* **EXERCISE PROMPT**: Your job is to transcribe all the records that follow, excluding any pictures.

[Dataset entries]
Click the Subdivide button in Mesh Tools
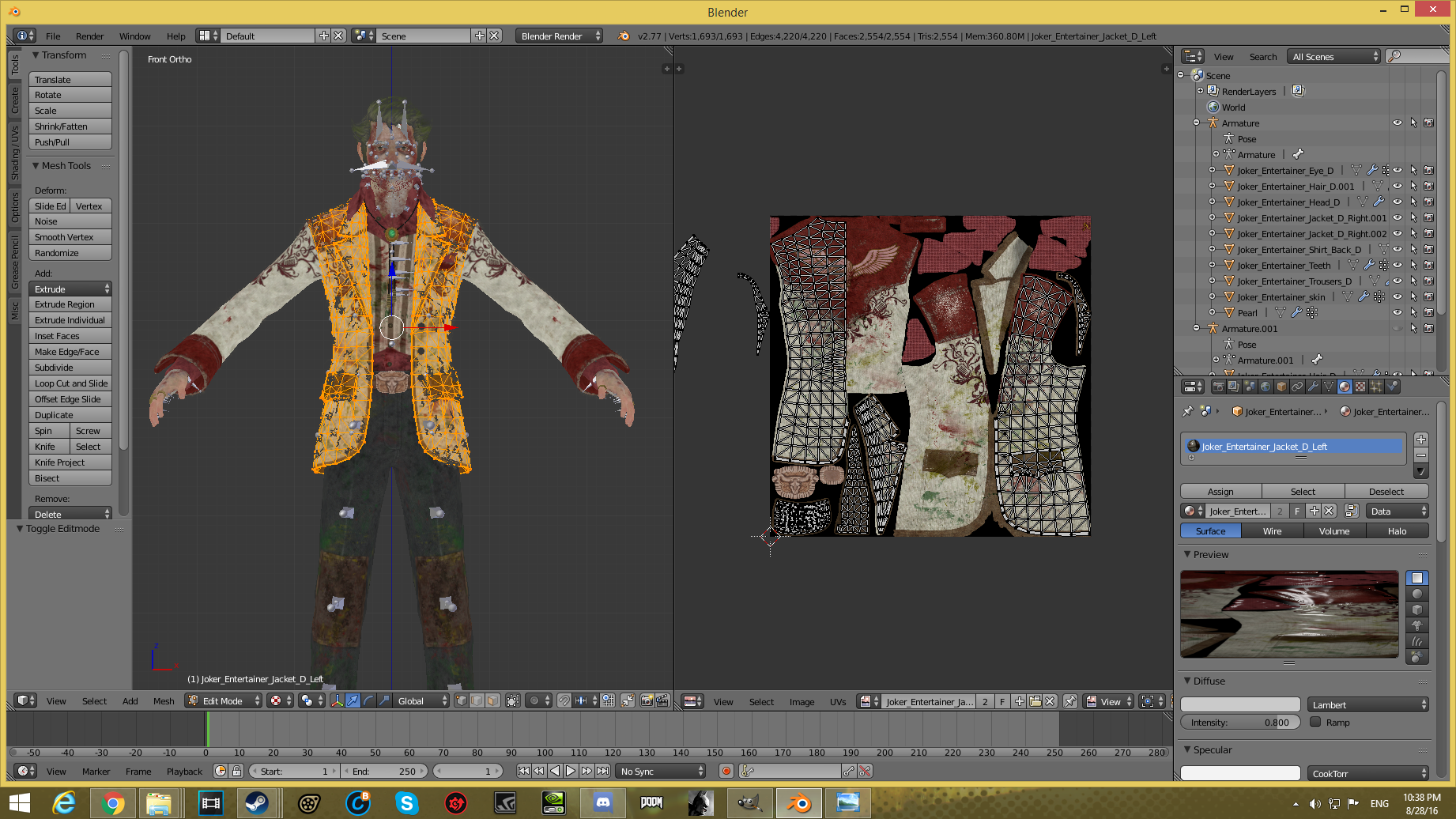Viewport: 1456px width, 819px height. coord(70,368)
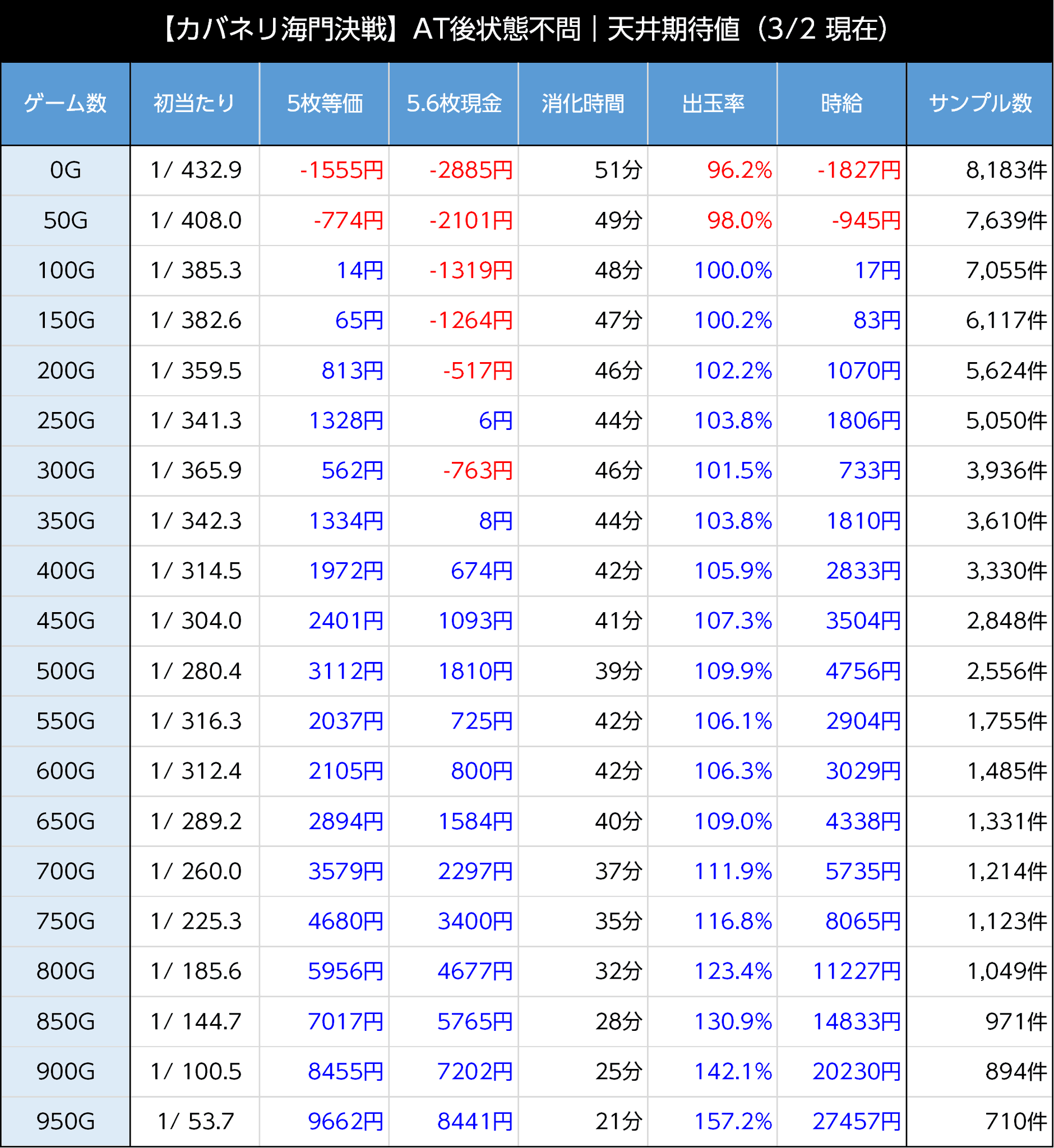
Task: Click the ゲーム数 column header
Action: (65, 103)
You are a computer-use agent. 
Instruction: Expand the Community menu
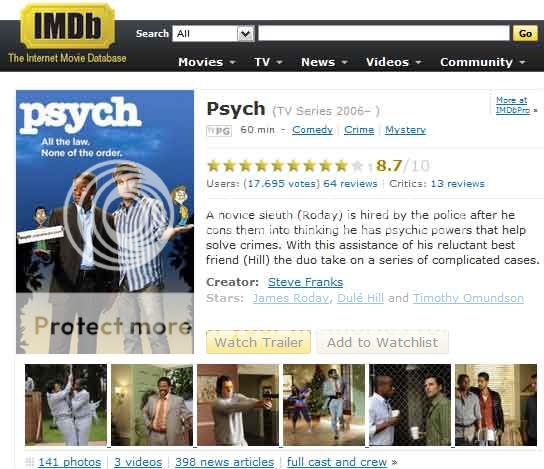(x=483, y=62)

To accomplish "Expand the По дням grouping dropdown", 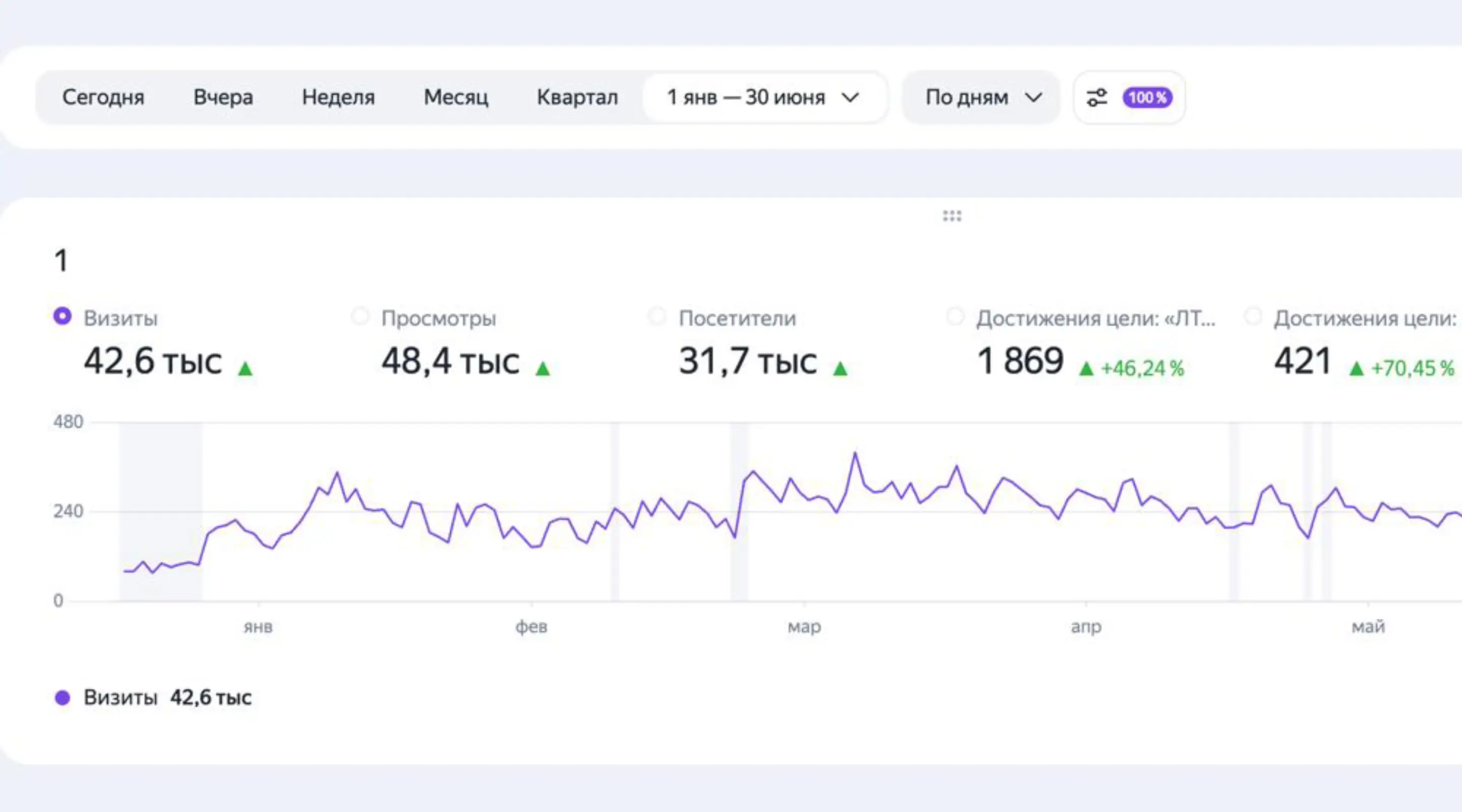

* **ANSWER TO THE EXERCISE**:
Click the Subdivide button in Mesh Tools
Viewport: 1456px width, 819px height. coord(70,368)
Task: Click the ゲーム数 column header
Action: (65, 103)
You are a computer-use agent. 
Instruction: Expand the Community menu
(x=483, y=62)

To accomplish "Expand the По дням grouping dropdown", 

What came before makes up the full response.